| Saved data entries |

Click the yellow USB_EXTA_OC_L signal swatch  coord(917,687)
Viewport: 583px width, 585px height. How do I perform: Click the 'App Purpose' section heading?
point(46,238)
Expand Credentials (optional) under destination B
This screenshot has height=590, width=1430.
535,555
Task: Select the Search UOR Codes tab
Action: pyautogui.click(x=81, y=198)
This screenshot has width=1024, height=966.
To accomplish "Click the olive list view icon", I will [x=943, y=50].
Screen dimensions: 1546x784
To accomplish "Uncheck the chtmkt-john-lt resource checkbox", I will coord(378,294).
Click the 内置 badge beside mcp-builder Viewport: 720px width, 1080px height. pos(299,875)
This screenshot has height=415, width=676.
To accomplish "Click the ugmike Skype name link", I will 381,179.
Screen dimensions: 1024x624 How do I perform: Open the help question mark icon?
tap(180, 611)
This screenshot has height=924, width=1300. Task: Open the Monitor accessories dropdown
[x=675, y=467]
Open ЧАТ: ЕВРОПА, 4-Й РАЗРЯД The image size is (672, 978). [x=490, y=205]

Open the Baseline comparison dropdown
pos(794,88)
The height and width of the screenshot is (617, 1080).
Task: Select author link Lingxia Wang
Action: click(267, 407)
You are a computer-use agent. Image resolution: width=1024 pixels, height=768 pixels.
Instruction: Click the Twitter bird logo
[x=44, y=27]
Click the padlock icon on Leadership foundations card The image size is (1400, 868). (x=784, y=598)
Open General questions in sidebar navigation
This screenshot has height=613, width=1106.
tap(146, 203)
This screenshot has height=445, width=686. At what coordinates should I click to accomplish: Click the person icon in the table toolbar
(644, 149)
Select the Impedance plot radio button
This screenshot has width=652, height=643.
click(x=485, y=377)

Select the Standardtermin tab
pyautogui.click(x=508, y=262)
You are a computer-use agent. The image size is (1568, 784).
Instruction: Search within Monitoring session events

| Problem description |
Search the data for "agent" and list every line in which it occurs.

| Task response |
You are a computer-use agent. Image resolution: width=1024 pixels, height=768 pixels.
You are a computer-use agent. The image size is (1568, 784).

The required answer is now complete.